Extend the capability of the IOCTL mechanism to filter allocations based
on tag's module name, function name, file name and line number.

Signed-off-by: Abhishek Bapat <abhishekbapat@google.com>
Acked-by: Hao Ge <hao.ge@linux.dev>
---
 include/uapi/linux/alloc_tag.h | 26 ++++++++++++-
 lib/alloc_tag.c                | 68 ++++++++++++++++++++++++++++++++--
 2 files changed, 89 insertions(+), 5 deletions(-)

diff --git a/include/uapi/linux/alloc_tag.h b/include/uapi/linux/alloc_tag.h
index 0928e1a48d49..3b11877955b9 100644
--- a/include/uapi/linux/alloc_tag.h
+++ b/include/uapi/linux/alloc_tag.h
@@ -40,8 +40,32 @@ struct allocinfo_tag_data {
 	struct allocinfo_counter counter;
 };
 
+enum {
+	ALLOCINFO_FILTER_MODNAME,
+	ALLOCINFO_FILTER_FUNCTION,
+	ALLOCINFO_FILTER_FILENAME,
+	ALLOCINFO_FILTER_LINENO,
+	__ALLOCINFO_FILTER_LAST = ALLOCINFO_FILTER_LINENO
+};
+
+#define ALLOCINFO_FILTER_MASK_MODNAME		(1 << ALLOCINFO_FILTER_MODNAME)

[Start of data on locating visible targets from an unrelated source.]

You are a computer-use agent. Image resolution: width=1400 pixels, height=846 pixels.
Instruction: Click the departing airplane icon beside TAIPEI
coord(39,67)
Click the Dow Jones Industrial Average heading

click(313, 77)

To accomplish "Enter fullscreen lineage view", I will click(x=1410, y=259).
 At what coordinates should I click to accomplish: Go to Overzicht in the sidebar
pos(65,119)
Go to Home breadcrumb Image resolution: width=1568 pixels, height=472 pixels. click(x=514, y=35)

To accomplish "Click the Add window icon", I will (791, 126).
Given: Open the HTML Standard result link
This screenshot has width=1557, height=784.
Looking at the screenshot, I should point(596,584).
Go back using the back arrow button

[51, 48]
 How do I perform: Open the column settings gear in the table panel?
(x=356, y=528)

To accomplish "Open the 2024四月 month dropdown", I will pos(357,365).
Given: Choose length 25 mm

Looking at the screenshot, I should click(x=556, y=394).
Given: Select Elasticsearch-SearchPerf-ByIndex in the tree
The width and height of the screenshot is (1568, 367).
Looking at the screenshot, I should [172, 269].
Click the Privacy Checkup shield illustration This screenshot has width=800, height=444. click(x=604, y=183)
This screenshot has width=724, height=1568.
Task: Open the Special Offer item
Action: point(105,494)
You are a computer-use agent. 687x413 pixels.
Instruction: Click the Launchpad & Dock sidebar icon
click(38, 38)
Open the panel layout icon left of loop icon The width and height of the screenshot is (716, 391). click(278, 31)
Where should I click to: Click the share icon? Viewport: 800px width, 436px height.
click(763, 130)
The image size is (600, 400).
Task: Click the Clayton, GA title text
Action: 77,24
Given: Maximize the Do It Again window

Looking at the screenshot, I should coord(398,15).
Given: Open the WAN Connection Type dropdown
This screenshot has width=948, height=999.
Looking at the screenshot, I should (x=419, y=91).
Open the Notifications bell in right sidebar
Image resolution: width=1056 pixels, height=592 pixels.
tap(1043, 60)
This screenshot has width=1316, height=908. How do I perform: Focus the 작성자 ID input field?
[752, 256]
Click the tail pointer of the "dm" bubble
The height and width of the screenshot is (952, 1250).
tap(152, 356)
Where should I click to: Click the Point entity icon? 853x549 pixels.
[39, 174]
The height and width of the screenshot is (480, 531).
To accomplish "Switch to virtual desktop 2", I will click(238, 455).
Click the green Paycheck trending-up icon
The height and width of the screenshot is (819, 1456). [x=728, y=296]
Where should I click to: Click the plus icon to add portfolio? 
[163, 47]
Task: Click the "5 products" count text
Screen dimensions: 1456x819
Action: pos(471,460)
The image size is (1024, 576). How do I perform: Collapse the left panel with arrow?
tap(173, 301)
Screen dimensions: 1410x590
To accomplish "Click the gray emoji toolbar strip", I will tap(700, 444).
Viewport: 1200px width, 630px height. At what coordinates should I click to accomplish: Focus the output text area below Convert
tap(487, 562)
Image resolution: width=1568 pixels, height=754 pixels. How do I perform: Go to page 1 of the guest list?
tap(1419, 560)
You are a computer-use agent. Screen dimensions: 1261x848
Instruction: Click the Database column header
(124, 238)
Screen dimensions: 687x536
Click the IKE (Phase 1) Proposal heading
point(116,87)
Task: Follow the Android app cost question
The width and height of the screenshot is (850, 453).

+#define ALLOCINFO_FILTER_MASK_FUNCTION		(1 << ALLOCINFO_FILTER_FUNCTION)
+#define ALLOCINFO_FILTER_MASK_FILENAME		(1 << ALLOCINFO_FILTER_FILENAME)
+#define ALLOCINFO_FILTER_MASK_LINENO		(1 << ALLOCINFO_FILTER_LINENO)
+
+#define ALLOCINFO_FILTER_MASKS \
+	((1 << (__ALLOCINFO_FILTER_LAST + 1)) - 1)
+
+struct allocinfo_filter {
+	__u64 mask; /* bitmask of the filter fields used */
+	struct allocinfo_tag fields;
+};
+
 struct allocinfo_get_at {
-	__u64 pos;	/* input */
+	/* inputs */
+	__u64 pos;
+	struct allocinfo_filter filter;
+	/* output */
 	struct allocinfo_tag_data data;
 };
 
diff --git a/lib/alloc_tag.c b/lib/alloc_tag.c
index 82e3b5f32dff..5feb61d9fb92 100644
--- a/lib/alloc_tag.c
+++ b/lib/alloc_tag.c
@@ -49,6 +49,7 @@ struct allocinfo_private {
 	struct codetag_iterator iter;
 	struct codetag_iterator reported_iter;
 	bool print_header;
+	struct allocinfo_filter filter;
 	/* ioctl uses a separate iterator not to interfere with reads */
 	struct codetag_iterator ioctl_iter;
 	bool positioned; /* seq_open_private() sets to 0 */
@@ -188,6 +189,12 @@ static void allocinfo_copy_str(char *dest, const char *src)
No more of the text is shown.